Last Tuesday we managed to dye a piece of plastic to the color of blue that I wanted my lenses to be dyed to. Later in the week we went to the optometrist, got other frames (thus if you try this route, don't go rimless they can't use rimless with tinted matching always), gave them the match, and told me I'd get my lenses Monday or Tuesday.

Yesterday at 2 pm (after I wrote most of this up actually) I picked them up! They still need adjusted for fit a bit, because I want them to be crooked in a particular manner to make them crooked with my face. It shouldn't be a hard adjustment now that I figured out what I want (I wasn't managing to explain there what I was wanting so we got them to comfortable and visibly level, and considered that good, now I've figured out what I was wanting).
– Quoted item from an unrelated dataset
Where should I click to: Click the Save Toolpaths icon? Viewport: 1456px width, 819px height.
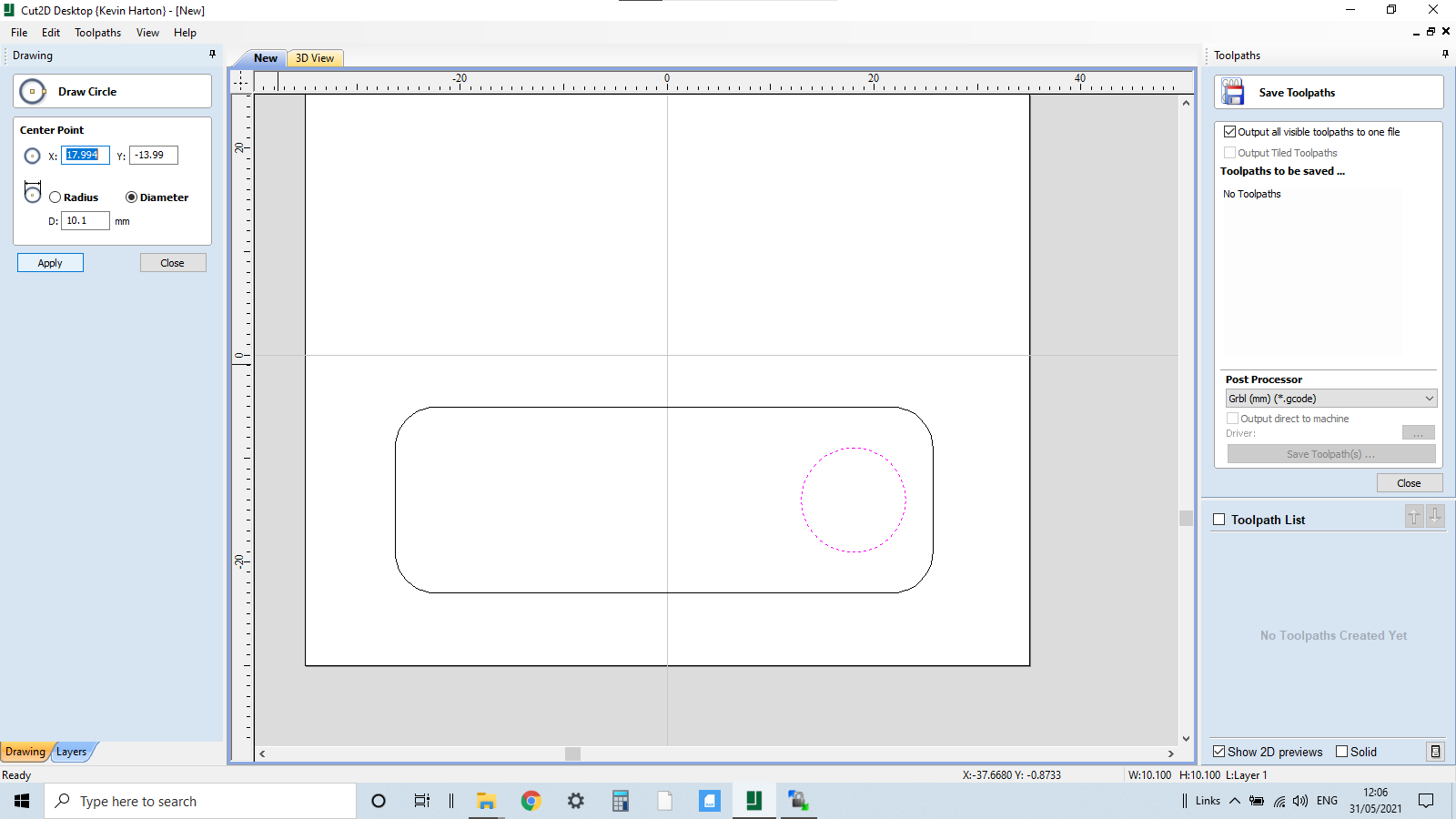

Jonored is looking at possibly making blinders for the side if I have issues with peripheral vision and them, a few different possible materials have been looked at. I really like the idea of removable blinders, but I don't want to add on to his projects if he doesn't have time, so its currently an "if it becomes necessary, and let him think about how he wants to do it" thing. It'll probably happen though.

Anyways, I've definitely noticed they've helped. I'm going to after a while of wearing them go through and figure out in what areas are they helping. So far I know they're helping with florescent lights at least to some degree in particular and overall helping.